The 2nd  Respondent filed a replying affidavit to say that he had no personal interest in the disputed plot, but that he was a director of a limited liability company called HAGAR CONSTRUCTION COMPANY LIMITED which had been awarded a contract by the Ministry of Youth Affairs and Sports of the Government of Kenya to construct a Youth Empowerment Centre Library Block on the plot. It was for this reason that he was on the plot. His case was that the company was therefore on the plot for a known principal who ought to have been either sued or joined on the suit. The 1st Respondent stated that she was a civic leader appointed by the Ministry for Local Government and attached to the Municipal Council of Garrisa and she was here merely to supervise the construction of this public project. She stated that she had no personal interest in the plot.

The learned magistrate considered the application and dismissed it. The Applicant seeks that, pending the hearing and determination of the appeal, there be a temporary injunction to restrain the Respondents from continuing to trespass on the plot or carrying on with construction. The respective affidavits raise the same issues that were before the trial court. The 2nd Respondent further availed an extract of minutes from the Municipal of Garissa’s Town Planning Committee for 2nd June 2010 indicating that the Council had allocated six acres on which the Youth Empowerment Centre was to be constructed. This is the plot, according to the 2nd Respondent, on which his company is constructing a Centre. The present application was brought by way of motion under section 3A of the Civil Procedure Act and Order 40 rule 1 of the Civil Procedure Rules.

At the hearing of the application for injunction pending the hearing of the Appeal, the court did not call upon to finally resolve the issues in dispute between the parties as it would be for the court hearing the appeal to do so. In EXLUSIVE ESTATES LTD vs KENYA POSTS AND TELECOMMUNICATIONS AND ANOTHER, CIVIL APPLICATION No.

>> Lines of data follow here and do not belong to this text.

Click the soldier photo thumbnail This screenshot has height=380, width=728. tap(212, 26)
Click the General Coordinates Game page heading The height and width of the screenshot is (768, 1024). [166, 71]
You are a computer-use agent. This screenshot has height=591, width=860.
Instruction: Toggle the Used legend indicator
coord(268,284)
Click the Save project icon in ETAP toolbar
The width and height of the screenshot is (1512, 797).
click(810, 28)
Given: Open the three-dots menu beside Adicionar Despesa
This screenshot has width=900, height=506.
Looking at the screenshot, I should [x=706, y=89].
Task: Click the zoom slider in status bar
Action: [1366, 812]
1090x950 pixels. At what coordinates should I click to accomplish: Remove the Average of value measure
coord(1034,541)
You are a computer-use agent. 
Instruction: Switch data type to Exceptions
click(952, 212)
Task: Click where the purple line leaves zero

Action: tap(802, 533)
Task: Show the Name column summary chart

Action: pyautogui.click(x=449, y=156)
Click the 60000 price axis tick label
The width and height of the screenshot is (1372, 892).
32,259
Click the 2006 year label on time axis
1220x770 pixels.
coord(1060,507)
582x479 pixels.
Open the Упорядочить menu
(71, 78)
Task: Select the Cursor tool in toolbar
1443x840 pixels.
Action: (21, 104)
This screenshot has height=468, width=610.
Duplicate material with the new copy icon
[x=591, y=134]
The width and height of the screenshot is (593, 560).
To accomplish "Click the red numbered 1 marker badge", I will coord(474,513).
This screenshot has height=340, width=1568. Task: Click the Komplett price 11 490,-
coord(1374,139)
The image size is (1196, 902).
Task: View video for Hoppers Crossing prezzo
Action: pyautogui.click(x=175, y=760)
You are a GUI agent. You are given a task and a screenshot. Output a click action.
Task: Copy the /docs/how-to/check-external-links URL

NAI 62 OF 2004, the court of appeal observed that a temporary injunction is issued in a suit to preserve the property in dispute or the rights of the parties under determination in a suit pending the disposal of the suit and similarly an injunction is issued in an appeal to preserve the subject matter of the appeal. I am also mindful of the fact that the Applicant is appealing, exercising his undoubted right of appeal, and the court should see that the appeal if successful is not rendered nugatory (MADHUPAPER INTERNATIONAL LIMITED Vs KERR [1985] KLR 840).

I have considered the dispute, the respective affidavits and annextures and the written submissions by Mr. Adere for the Applicant and Mr. Onono for the Respondents. It does appear that the Applicant will have to show that he has a formal allocation from the Council of the disputed plot. If this was trust land and the Council was empowered to allocate it, was the allocation done and with what conditions? Secondly, there will be the issue about the size of the plot. Was it 3 acres or 200x100 ft? Thirdly, is the plot identifiable regarding its physical location? Is the plot related to the 6 acres that have allegedly been allocated to the Ministry of Youth Affairs and Sports for the development of the Centre?

The fact that the 2nd Respondent is being sued in his personal capacity for a contract that a limited liability company is undertaking raises a legitimate complaint that the court will have to deal with. Lastly, it is also a legitimate issue for the Respondents to argue that there is a known principal who has taken possession of the plot and is developing a Centre thereon, this is the Ministry of Youth Affairs and Sports. Why the Ministry is not a party will be to be explained by the Applicant. If the Council is one that has given the 6 acres to the Ministry, why is it not a party?

An injunction is an equitable remedy that cannot be granted in vain. It can only be granted a deserving case. I also bear in mind the balance of convenience to the parties, now that there is an apparent dispute regarding the Applicant’s right to the plot or his capacity to mount this suit altogether.

In conclusion, I dismiss the application with costs.

DATED, SIGNED AND DELIVERED AT EMBU THIS 19TH DAY OF SEPTEMBER 2011.